◆ **WORK TASK**
Your task is to retype, word for word, the lines from the start of the data through the line holding "Task: Click the As-Reported". Do not include the pictures.
*** SUPPLIED RECORDS Section Begins ***
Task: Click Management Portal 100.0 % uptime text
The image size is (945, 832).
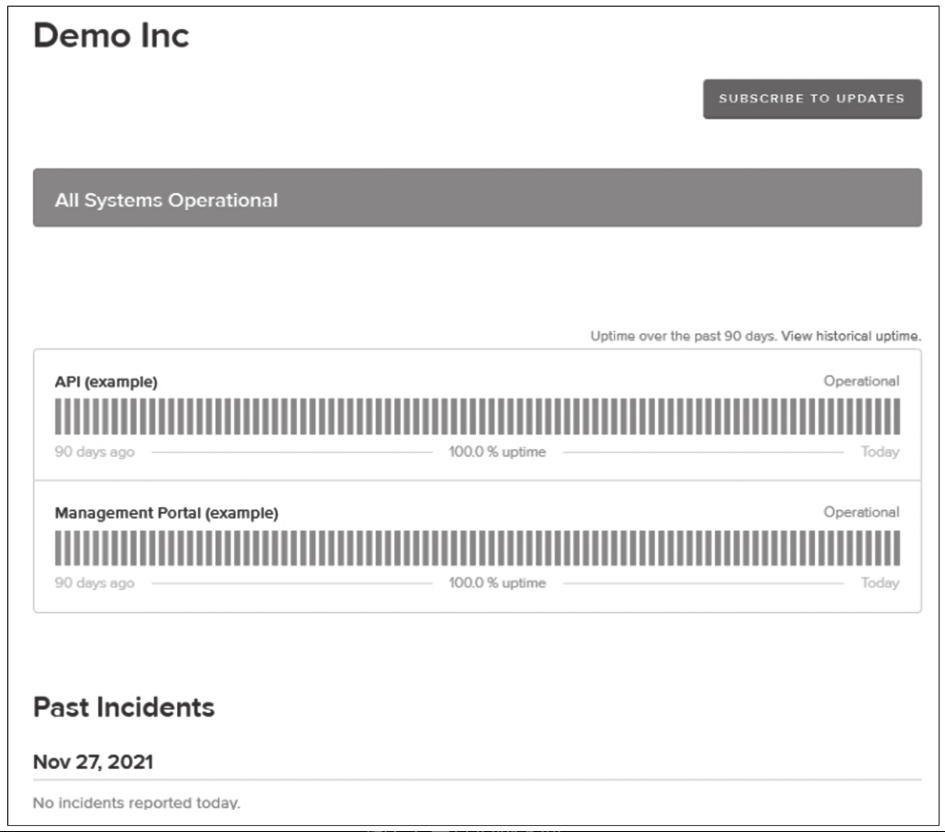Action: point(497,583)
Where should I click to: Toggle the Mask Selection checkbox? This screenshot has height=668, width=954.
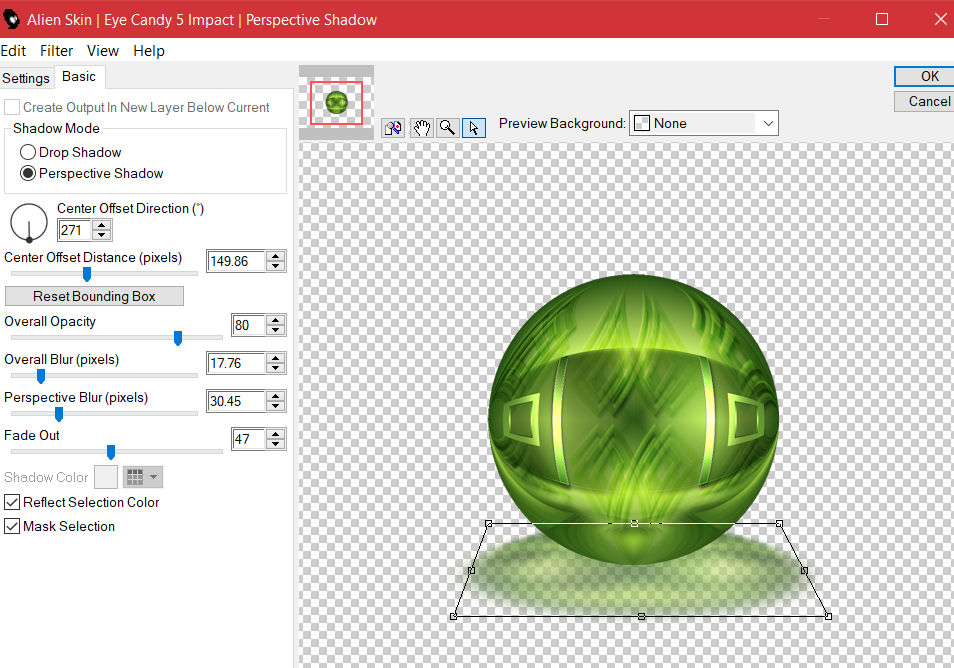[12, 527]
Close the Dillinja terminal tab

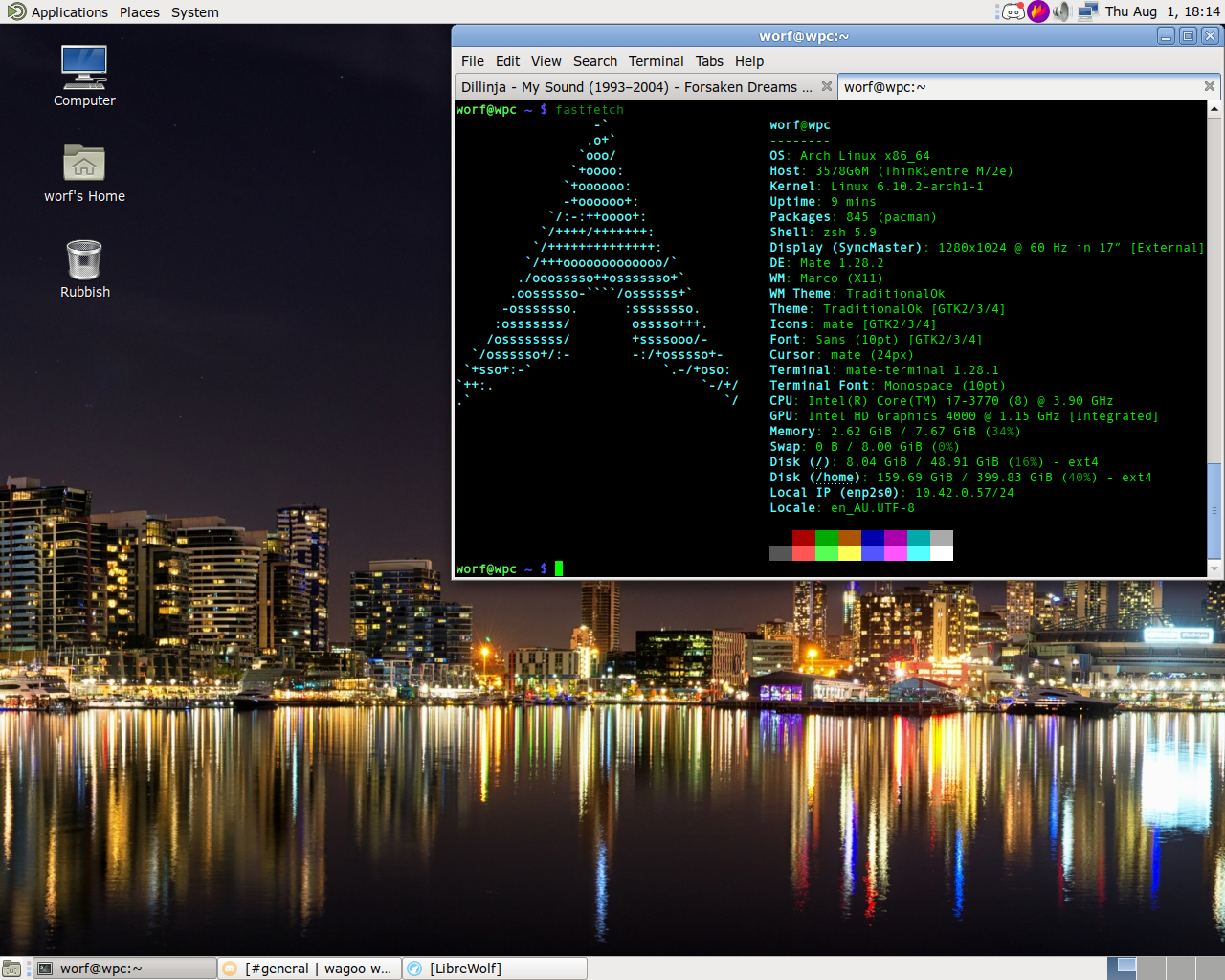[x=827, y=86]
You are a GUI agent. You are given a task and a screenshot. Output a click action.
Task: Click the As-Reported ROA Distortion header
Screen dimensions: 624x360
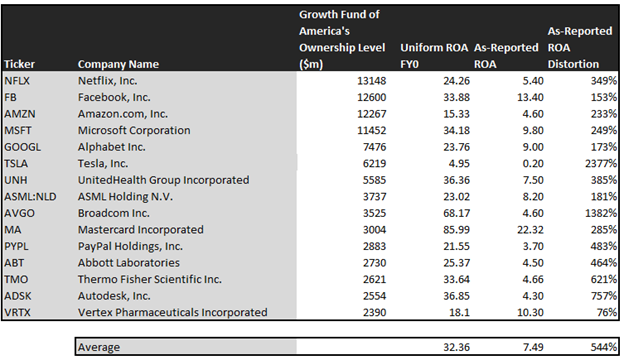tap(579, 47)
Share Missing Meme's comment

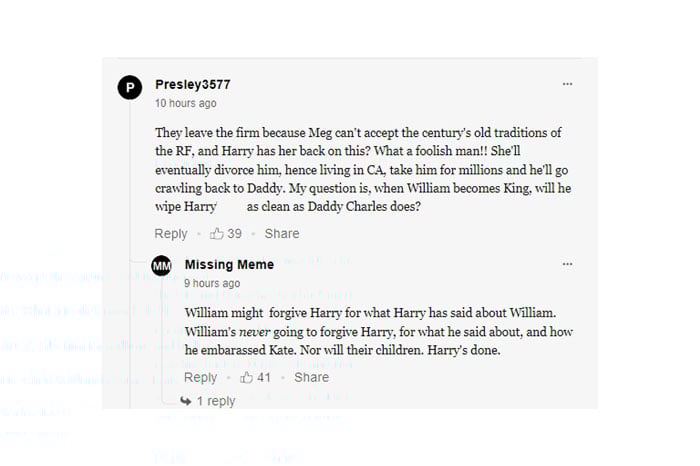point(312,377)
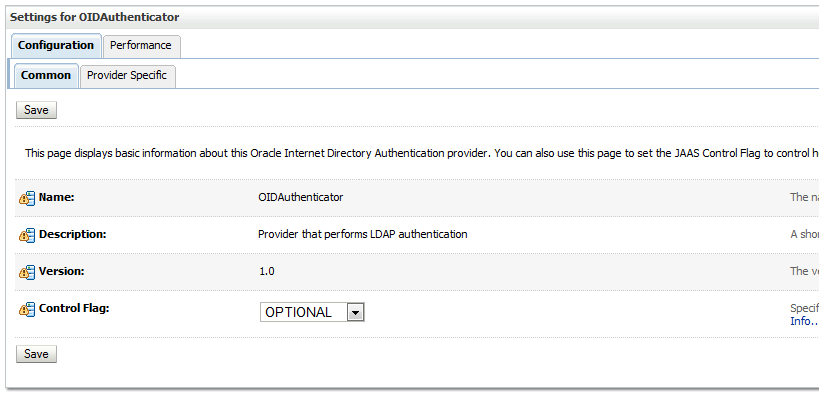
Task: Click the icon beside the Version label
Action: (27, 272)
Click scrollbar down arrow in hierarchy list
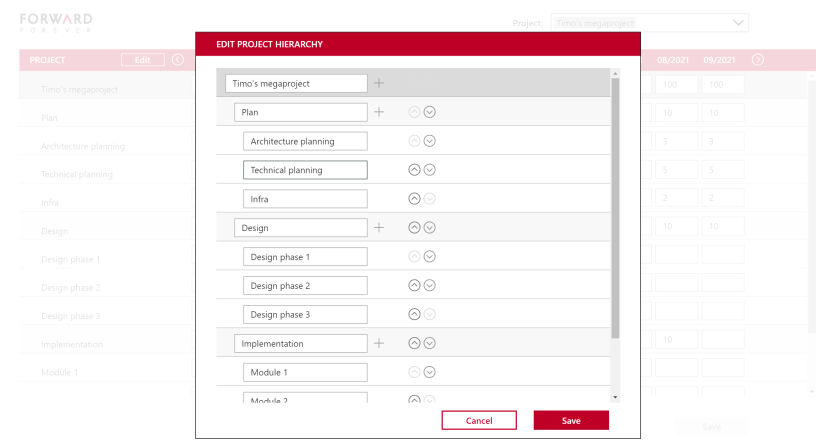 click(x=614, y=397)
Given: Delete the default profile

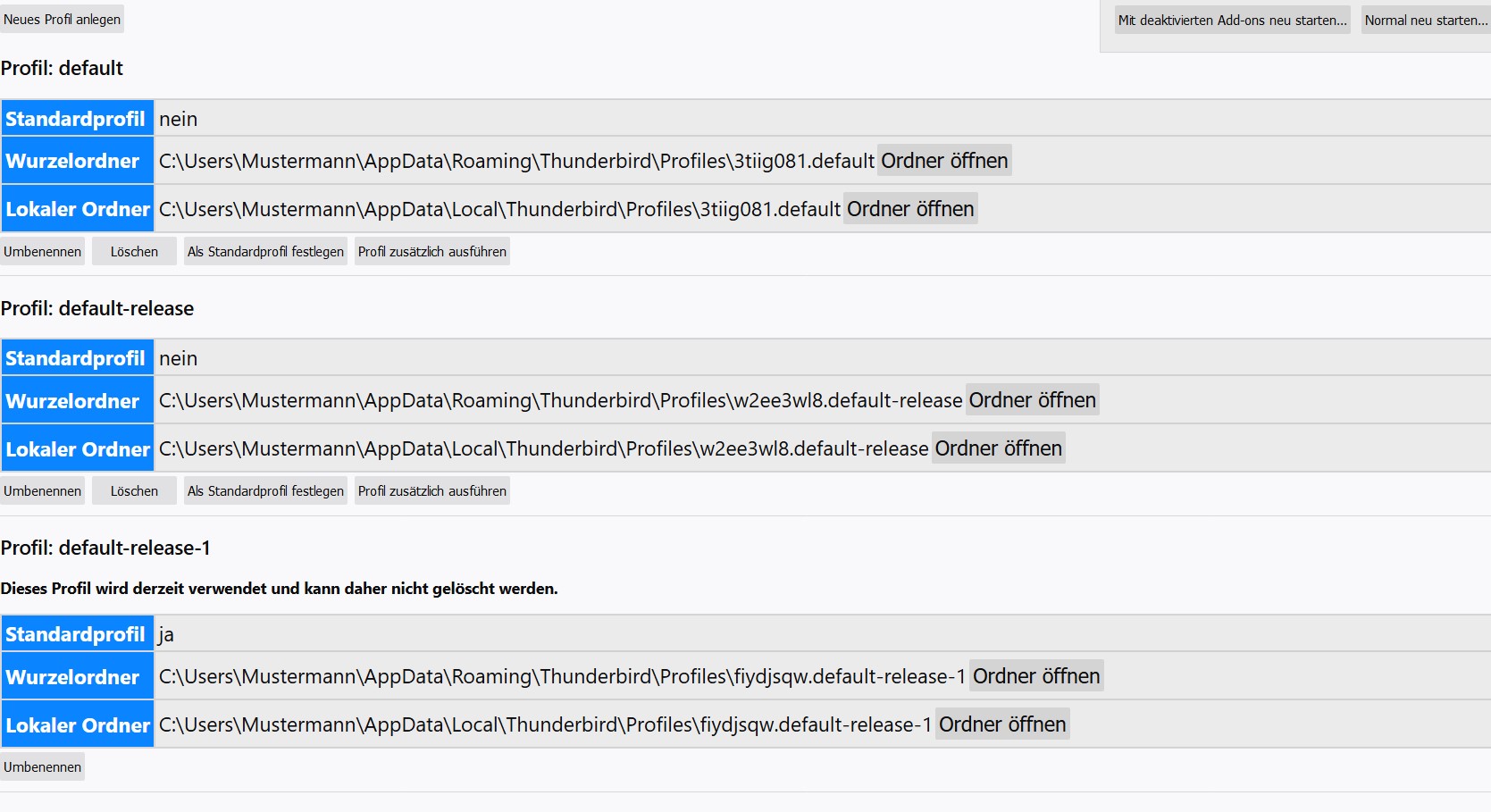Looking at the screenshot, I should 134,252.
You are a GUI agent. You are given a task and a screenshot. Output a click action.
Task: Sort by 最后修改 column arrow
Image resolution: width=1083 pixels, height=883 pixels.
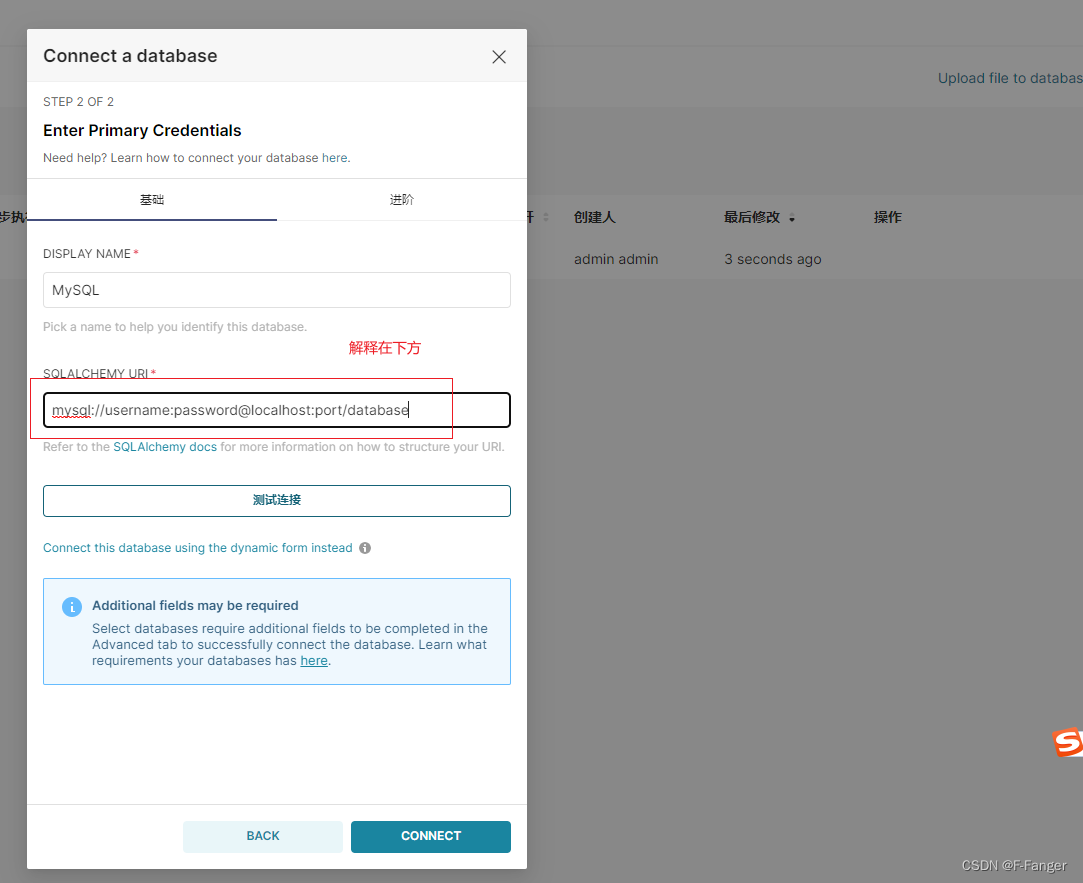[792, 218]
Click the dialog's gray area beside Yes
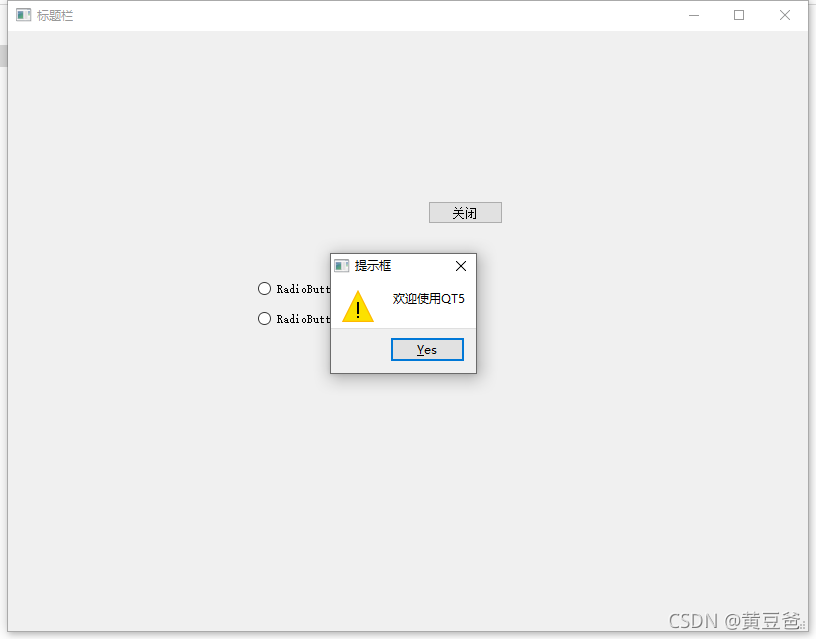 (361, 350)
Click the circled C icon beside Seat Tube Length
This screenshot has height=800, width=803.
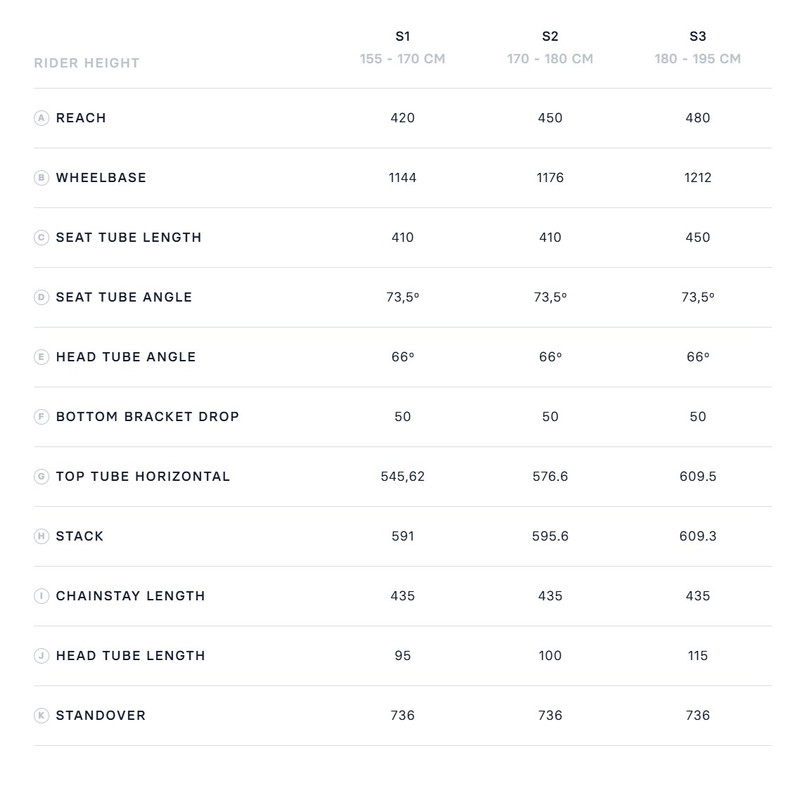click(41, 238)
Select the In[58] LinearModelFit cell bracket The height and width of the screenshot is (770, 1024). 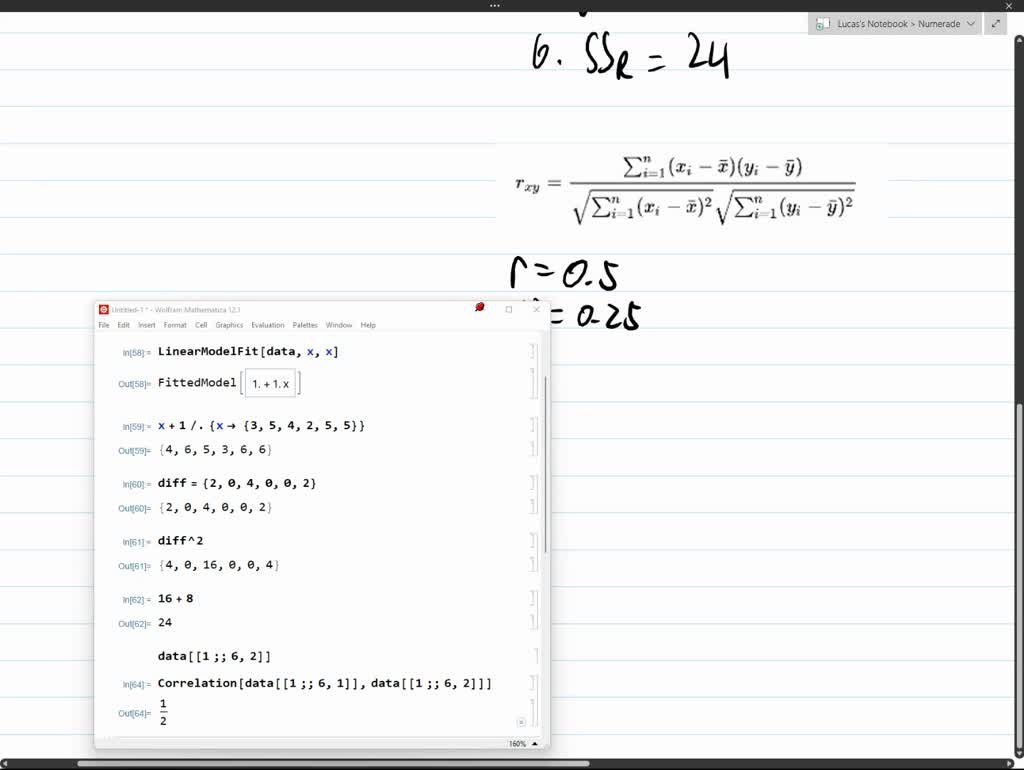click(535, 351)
*** SUPPLIED RECORDS Section Ends ***
◆ **OUTPUT OF THE EXERCISE**
Task: Click Management Portal 100.0 % uptime text
The image size is (945, 832).
Action: point(497,583)
Where should I click to: Toggle the Mask Selection checkbox? This screenshot has height=668, width=954.
[12, 527]
Close the Dillinja terminal tab

[x=827, y=86]
You are a GUI agent. You are given a task and a screenshot. Output a click action.
Task: Click the As-Reported ROA Distortion header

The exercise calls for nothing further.